(DATA SHOWN)
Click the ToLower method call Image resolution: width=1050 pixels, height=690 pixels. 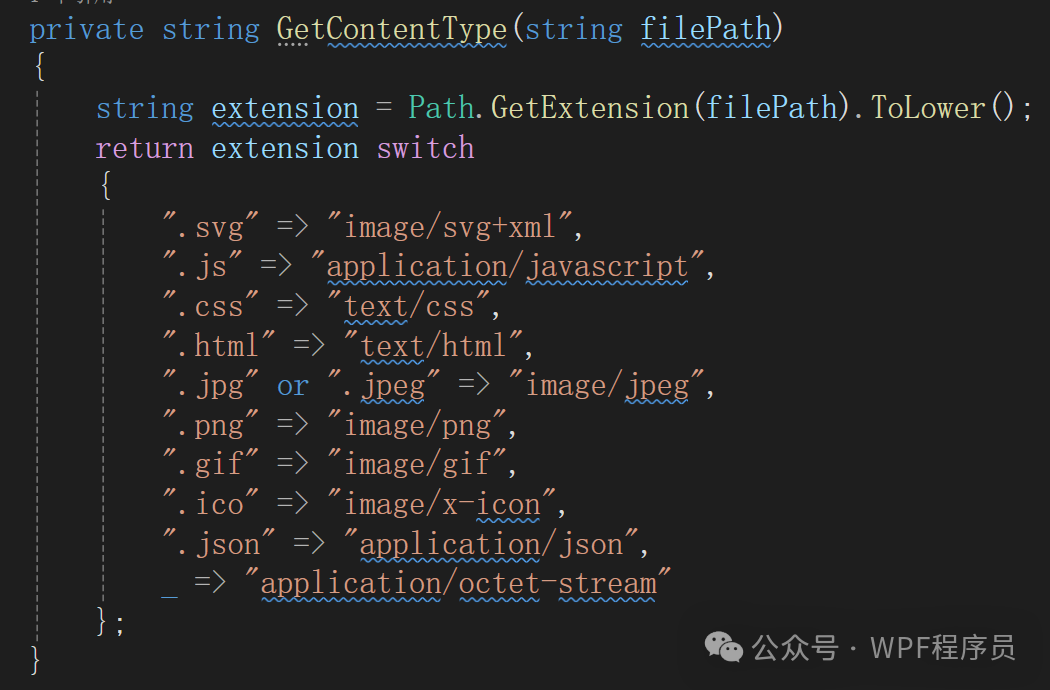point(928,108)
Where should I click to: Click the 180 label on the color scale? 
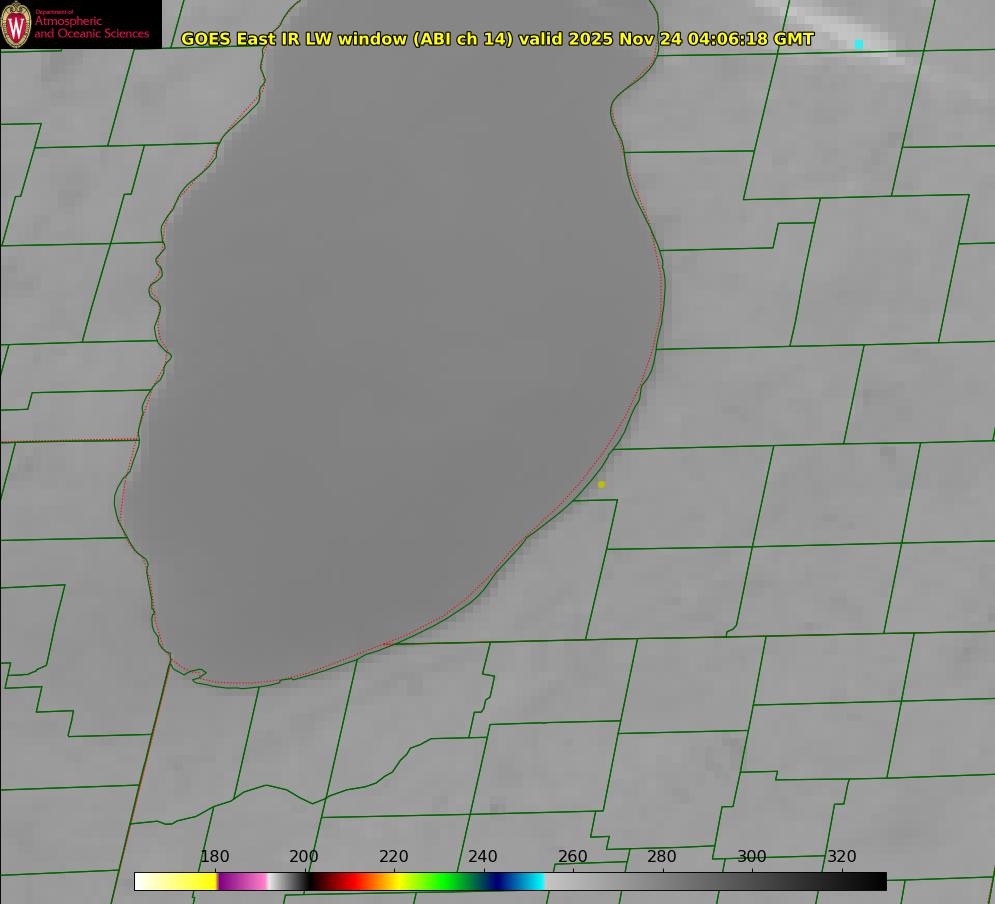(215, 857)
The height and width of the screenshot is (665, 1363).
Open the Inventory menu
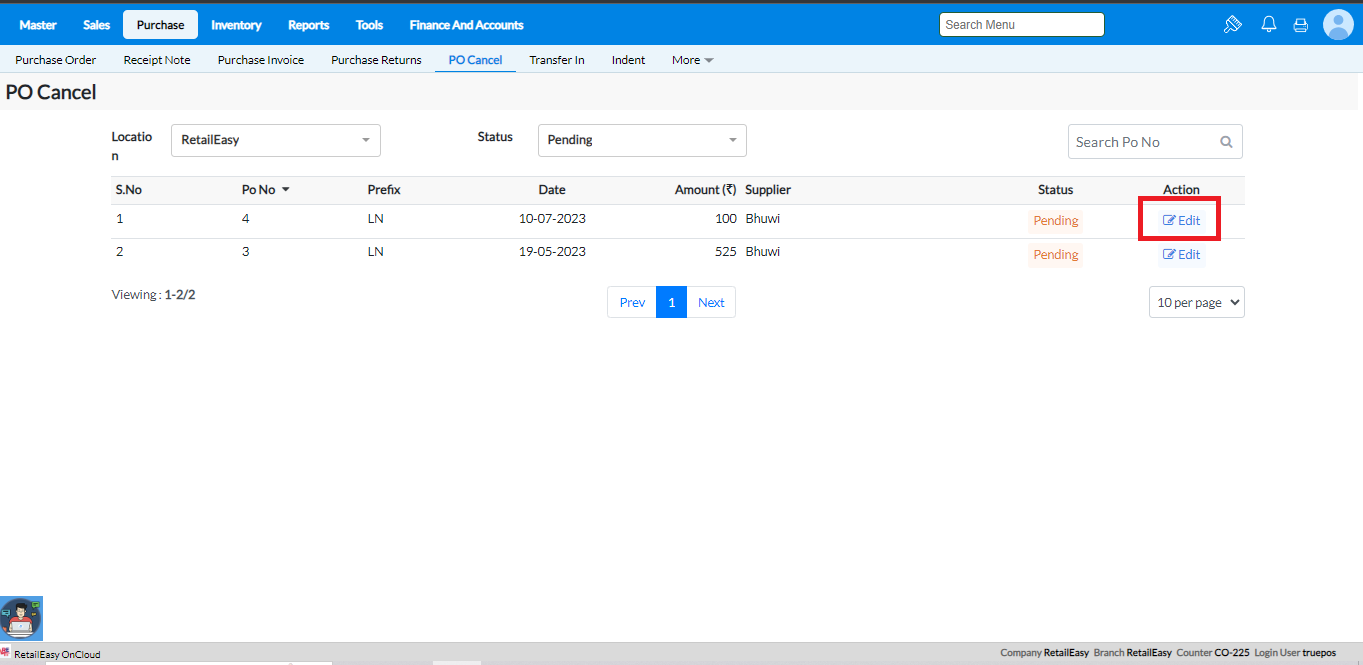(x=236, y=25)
(End DATA SHOWN)
Both the line containing "The height and" and the last line of the records above belong in the exact copy, along with every line between them; pictures do not.

The height and width of the screenshot is (665, 1363).
Open the Inventory menu
(x=236, y=25)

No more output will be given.